5

I am in need for a regex in Javascript. I have a string:

'*window.some1.some\.2.(a.b + ")" ? cc\.c : d.n [a.b, cc\.c]).some\.3.(this.o.p ? ".mike." [ff\.]).some5'

I want to split this string by periods such that I get an array:

[
    '*window',
    'some1',
    'some\.2',   //ignore the . because it's escaped
    '(a.b ? cc\.c : d.n [a.b, cc\.c])',  //ignore everything inside ()
    'some\.3',
    '(this.o.p ? ".mike." [ff\.])',
    'some5'
]

What regex will do this?

5
  • What about {foo.bar}, etc... Commented Nov 5, 2011 at 20:07
  • 1
    What are you trying to do with this. It sounds like you want something more powerful then a regex... Commented Nov 5, 2011 at 20:12
  • Perhaps stackoverflow.com/questions/812144/…? Commented Nov 5, 2011 at 20:14
  • A split will always return a simple string or something in parenthesis. So I will never end up with {foo.bar} Commented Nov 5, 2011 at 20:31
  • 3
    Friend, you are in need of a full-fledged parser... Commented Nov 5, 2011 at 20:45

5 Answers 5

7
var string = '*window.some1.some\\.2.(a.b + ")" ? cc\\.c : d.n [a.b, cc\\.c]).some\\.3.(this.o.p ? ".mike." [ff\\.]).some5';
var pattern = /(?:\((?:(['"])\)\1|[^)]+?)+\)+|\\\.|[^.]+?)+/g;
var result = string.match(pattern);
result = Array.apply(null, result); //Convert RegExp match to an Array

Fiddle: http://jsfiddle.net/66Zfh/3/
Explanation of the RegExp.

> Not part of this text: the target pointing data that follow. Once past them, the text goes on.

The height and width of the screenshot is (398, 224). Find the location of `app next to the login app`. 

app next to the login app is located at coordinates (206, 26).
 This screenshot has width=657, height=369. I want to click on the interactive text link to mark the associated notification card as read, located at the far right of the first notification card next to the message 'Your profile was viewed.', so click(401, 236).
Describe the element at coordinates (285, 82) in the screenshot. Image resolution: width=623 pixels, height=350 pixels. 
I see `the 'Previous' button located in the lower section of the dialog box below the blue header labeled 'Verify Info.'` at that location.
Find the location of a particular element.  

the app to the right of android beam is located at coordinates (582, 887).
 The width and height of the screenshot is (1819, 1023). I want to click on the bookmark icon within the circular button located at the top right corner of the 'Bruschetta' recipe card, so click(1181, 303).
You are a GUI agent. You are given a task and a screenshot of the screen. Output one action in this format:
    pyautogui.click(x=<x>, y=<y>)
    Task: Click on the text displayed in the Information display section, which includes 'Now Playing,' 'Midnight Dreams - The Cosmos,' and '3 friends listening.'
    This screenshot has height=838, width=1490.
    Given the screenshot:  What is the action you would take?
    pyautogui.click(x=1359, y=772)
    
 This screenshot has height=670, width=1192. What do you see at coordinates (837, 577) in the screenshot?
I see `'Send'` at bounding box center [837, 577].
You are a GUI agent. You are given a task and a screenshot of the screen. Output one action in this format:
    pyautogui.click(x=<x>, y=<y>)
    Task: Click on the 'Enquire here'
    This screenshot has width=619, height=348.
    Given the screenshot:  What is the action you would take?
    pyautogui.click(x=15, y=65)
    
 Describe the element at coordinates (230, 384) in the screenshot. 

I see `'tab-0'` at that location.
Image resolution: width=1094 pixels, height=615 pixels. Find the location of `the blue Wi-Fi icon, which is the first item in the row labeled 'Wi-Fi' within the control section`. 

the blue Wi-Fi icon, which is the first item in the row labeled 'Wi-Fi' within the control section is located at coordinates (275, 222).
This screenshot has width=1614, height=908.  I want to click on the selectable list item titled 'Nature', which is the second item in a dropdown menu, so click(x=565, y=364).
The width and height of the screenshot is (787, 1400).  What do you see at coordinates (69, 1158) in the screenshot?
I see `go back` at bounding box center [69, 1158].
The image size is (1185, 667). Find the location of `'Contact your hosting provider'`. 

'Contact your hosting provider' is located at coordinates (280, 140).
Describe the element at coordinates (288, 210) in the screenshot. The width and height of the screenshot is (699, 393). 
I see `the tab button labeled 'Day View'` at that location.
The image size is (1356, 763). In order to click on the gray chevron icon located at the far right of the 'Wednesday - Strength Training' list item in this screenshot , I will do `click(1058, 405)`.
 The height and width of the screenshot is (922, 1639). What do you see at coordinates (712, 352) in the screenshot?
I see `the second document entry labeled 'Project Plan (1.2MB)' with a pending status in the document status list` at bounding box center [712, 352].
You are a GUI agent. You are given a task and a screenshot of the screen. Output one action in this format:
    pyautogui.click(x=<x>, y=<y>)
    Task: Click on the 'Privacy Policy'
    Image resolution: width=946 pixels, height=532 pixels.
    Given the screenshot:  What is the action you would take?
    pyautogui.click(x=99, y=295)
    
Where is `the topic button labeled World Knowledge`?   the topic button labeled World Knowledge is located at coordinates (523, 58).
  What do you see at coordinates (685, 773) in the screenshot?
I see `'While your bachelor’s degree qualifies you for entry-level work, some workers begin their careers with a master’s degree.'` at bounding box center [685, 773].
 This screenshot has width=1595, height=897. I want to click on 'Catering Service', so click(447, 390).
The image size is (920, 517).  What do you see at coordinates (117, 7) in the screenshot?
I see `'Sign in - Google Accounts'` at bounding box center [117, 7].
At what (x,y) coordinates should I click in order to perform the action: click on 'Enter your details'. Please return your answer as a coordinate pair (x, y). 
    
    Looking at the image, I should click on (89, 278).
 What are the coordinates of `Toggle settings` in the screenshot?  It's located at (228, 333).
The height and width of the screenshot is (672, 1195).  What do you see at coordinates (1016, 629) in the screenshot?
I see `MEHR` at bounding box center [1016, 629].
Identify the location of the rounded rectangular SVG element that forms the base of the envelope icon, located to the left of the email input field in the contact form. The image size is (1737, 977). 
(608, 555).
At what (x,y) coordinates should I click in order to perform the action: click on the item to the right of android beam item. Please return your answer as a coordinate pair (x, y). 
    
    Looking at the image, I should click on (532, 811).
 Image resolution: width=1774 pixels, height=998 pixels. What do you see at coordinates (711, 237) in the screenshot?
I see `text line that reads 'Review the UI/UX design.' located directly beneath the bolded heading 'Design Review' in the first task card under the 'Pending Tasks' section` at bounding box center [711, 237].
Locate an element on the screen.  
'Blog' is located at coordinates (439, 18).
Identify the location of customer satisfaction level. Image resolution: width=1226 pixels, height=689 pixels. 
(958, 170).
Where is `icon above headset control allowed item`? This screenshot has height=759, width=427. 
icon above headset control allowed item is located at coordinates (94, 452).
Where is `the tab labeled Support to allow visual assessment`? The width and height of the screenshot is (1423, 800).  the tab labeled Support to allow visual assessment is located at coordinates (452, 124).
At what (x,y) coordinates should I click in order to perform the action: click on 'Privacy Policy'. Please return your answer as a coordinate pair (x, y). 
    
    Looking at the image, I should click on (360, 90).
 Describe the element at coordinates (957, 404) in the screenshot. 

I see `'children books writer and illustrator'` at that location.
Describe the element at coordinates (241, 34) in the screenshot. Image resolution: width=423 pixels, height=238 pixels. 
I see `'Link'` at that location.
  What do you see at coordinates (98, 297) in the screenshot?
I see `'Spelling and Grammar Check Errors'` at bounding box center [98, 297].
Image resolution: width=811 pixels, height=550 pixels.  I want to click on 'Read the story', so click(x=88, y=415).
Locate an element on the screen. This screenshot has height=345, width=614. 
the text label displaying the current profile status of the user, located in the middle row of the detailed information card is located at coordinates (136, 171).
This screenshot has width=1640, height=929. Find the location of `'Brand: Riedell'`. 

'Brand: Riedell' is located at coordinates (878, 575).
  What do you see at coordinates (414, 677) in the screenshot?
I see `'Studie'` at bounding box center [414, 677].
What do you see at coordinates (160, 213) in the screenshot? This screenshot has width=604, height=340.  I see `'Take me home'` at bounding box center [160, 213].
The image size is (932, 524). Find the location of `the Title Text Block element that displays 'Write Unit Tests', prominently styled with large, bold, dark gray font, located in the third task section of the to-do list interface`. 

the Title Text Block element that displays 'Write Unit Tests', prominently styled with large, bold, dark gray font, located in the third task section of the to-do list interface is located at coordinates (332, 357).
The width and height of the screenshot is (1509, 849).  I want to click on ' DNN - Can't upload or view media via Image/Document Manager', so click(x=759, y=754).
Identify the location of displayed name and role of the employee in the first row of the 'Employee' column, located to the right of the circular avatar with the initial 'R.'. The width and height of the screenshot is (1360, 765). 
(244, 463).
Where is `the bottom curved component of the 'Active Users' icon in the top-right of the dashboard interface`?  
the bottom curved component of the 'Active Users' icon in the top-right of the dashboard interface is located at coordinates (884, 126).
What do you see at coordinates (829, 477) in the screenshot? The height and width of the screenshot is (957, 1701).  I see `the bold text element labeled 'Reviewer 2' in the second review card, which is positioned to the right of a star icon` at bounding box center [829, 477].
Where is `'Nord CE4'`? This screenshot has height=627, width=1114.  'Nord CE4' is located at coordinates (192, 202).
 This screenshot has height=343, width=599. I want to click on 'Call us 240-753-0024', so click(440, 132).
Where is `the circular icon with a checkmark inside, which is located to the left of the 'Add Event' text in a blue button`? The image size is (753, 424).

Match a consecutive set of characters, satisfying:

/             Start of RegExp literal
(?:            Create a group without reference (example: say, group A)
   \(          `(` character
   (?:         Create a group without reference (example: say, group B)
      (['"])     ONE `'` OR `"`, group 1, referable through `\1` (inside RE)
      \)         `)` character
      \1         The character as matched at group 1, either `'` or `"`
     |          OR
      [^)]+?     Any non-`)` character, at least once (see below)
   )+          End of group (B). Let this group occur at least once
  |           OR
   \\\.        `\.` (escaped backslash and dot, because they're special chars)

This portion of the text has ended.